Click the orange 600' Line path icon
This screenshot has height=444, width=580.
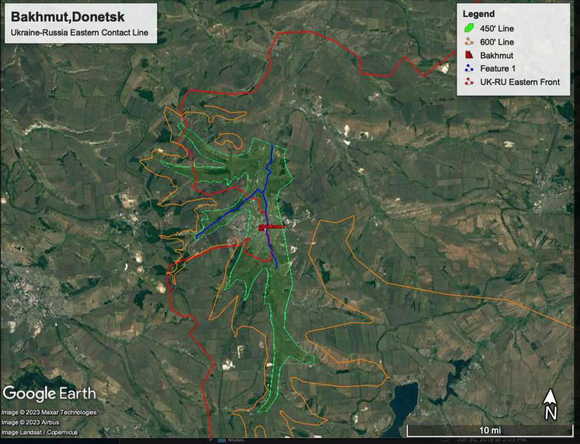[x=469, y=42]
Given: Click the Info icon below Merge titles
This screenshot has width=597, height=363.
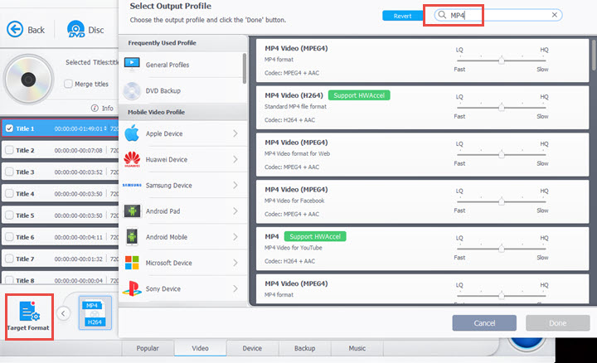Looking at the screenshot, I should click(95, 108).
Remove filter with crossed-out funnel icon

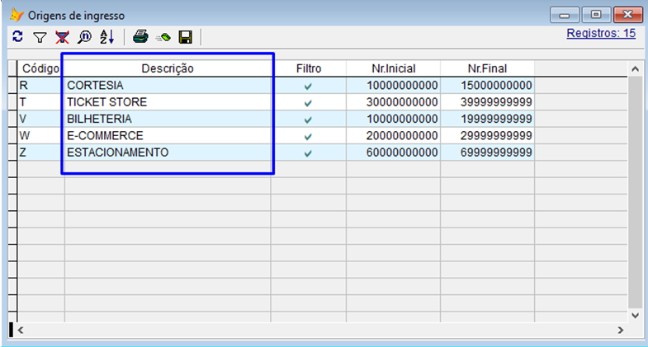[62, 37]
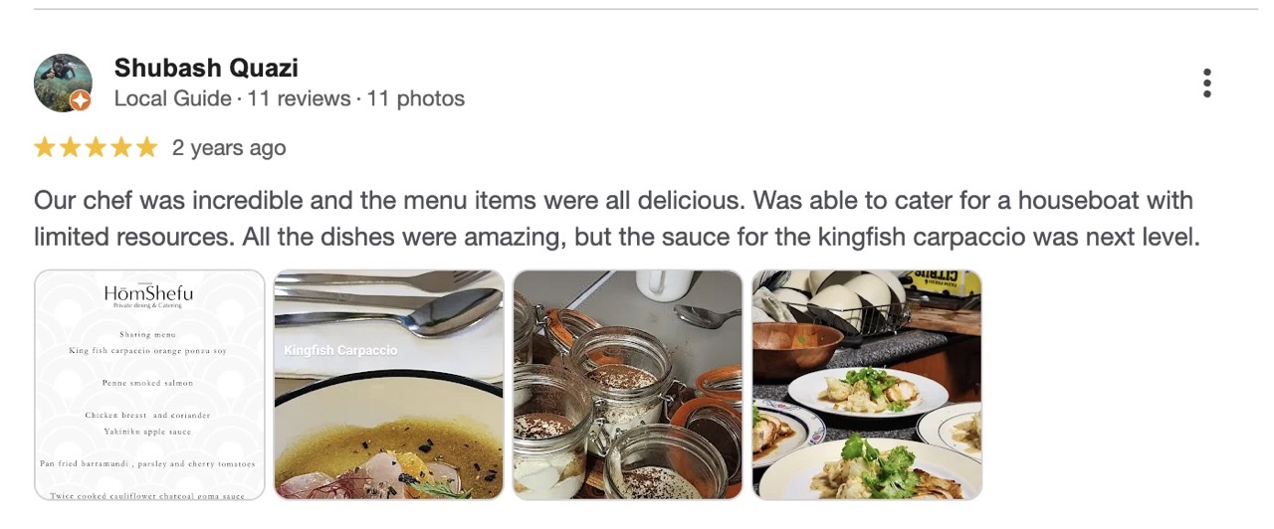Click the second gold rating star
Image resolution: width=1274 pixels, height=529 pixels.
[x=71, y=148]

────────────────────────────────────────

- The problem -
Where the line containing "This screenshot has width=597, height=363." appears, begin copying there and continue exactly through the final line of the records; both end lines belong in the copy, pictures do not.

- Your solution -
This screenshot has width=597, height=363.
Looking at the screenshot, I should click(95, 108).
Remove filter with crossed-out funnel icon

[62, 37]
Click the second gold rating star
Image resolution: width=1274 pixels, height=529 pixels.
[x=71, y=148]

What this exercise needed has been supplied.